As a resident and now a critical care fellow, boarding times in the emergency department (ED) are an indelible part of my life. Be it waiting until the patient has been put into the room and vital signs obtained, waiting for the beds to open up, waiting to hear back from the admitting team, waiting for a laboratory test result–the series of steps that need to occur may make it seem that the stars need to align just right! Having been on both sides of the opening sentence, “I have a patient in the ED in bed 4…”, (as a former resident working in the ED or now hearing about a patient from the ED as a fellow), I was thrilled to read the Quality Report by Kouo et al (10.1542/peds.2019-1477) that described how a quality improvement project, led by residents, made such a difference in patient care and workflow in the ED.
Realizing that waiting times in their hospital’s ED were longer than the national average, the authors of this Quality Report keenly dissected the current processes and discussed possible steps to help enhance it. They chose the pediatric hospital medicine service, a traditionally resident-led service in academic children’s hospitals and aimed to decrease ED boarding time by 10% in 6 months. Based on staff interviews and process examination, the requirement for the admitting resident to go to the ED to examine a patient before accepting them was a rate-limiting step. To address this issue, the authors came up with a series of excellent and practical interventions: mobile phone app-based pages to convey acceptance of the patient, visual and educational reminders about the importance of remembering to send acceptance pages, and encouraging accepting stable patients to move from the ED to the inpatient unit accepting that patient prior to the complete history and physical examination.
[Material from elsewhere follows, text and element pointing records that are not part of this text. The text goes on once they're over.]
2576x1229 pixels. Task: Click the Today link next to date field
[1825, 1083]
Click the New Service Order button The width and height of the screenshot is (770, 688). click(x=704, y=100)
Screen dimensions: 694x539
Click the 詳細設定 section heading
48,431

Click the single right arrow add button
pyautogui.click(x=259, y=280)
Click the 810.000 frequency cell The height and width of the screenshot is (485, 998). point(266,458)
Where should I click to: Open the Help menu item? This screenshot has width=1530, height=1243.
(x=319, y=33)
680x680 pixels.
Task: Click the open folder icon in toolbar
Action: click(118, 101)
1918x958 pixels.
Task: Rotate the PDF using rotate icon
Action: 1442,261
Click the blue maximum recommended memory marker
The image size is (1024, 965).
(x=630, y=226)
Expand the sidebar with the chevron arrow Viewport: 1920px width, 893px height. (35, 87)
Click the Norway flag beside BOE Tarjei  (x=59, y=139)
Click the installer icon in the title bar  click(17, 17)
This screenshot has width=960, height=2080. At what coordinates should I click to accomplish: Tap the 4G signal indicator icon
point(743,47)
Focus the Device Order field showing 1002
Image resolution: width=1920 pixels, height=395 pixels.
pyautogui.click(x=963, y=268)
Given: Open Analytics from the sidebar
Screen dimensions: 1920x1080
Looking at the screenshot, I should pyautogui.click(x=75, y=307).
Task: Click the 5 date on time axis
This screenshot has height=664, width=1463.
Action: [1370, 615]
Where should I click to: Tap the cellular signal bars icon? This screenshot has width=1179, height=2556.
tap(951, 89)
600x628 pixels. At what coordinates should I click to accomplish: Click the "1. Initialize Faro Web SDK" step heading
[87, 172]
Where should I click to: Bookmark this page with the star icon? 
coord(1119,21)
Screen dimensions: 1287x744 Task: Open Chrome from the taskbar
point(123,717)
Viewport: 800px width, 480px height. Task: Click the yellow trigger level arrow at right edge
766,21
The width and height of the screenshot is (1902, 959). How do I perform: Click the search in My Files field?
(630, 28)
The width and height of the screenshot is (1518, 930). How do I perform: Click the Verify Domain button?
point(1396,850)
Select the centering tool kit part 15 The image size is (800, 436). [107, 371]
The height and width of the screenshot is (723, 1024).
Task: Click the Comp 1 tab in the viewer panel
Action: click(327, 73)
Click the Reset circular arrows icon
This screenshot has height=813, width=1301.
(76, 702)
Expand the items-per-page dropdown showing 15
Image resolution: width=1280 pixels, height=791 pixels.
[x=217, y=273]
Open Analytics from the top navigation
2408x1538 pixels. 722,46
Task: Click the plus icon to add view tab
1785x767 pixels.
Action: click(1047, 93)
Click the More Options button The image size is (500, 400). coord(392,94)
With these interventions, the team working on this project was able to maintain a sustained decrease in boarding times for over 3 years after their intervention. As a balancing measure, they tracked patients being transferred to the pediatric ICU within 12 hours after admission to account for any possibly rushed admission that may have needed to be admitted to the ICU in the first place. There was no significant change in the number of ICU transfers which is reassuring. It also perhaps is a reminder that the practitioners in the pediatric ED in academic centers are often residents or faculty from the same hospital who are familiar with the system and floor capabilities; they likely have a good pulse on what patients may be appropriate for the floor or may need to be watched for clinical decompensation.
The authors note that the decrease in boarding times had started before the initiation of the study, likely due to a combination of better patient allotment (alternating teams) and reduced team burden (not covering neurology and several surgical services). However even with these changes, the boarding times would be expected to trend up with higher patient volumes seen in the winter months and they did not. The study interventions helped prevent that volume-associated increase and were likely important in maintaining the efficiency of the ED disposition process in the busier months. This study is a commendable reminder of how residents can lead the way to change, including changes in culture, which may be considered difficult to implement by a group of young people rotating through services for three years. It also wonderfully demonstrates the challenge of seemingly logical changes that increase efficiency, as introducing them requires a lot of work and iterative improvements in process before gaining acceptance and achieving better outcomes. The residents leading this study inspire others by this excellent example of quality improvement that they spearheaded despite their still being in training.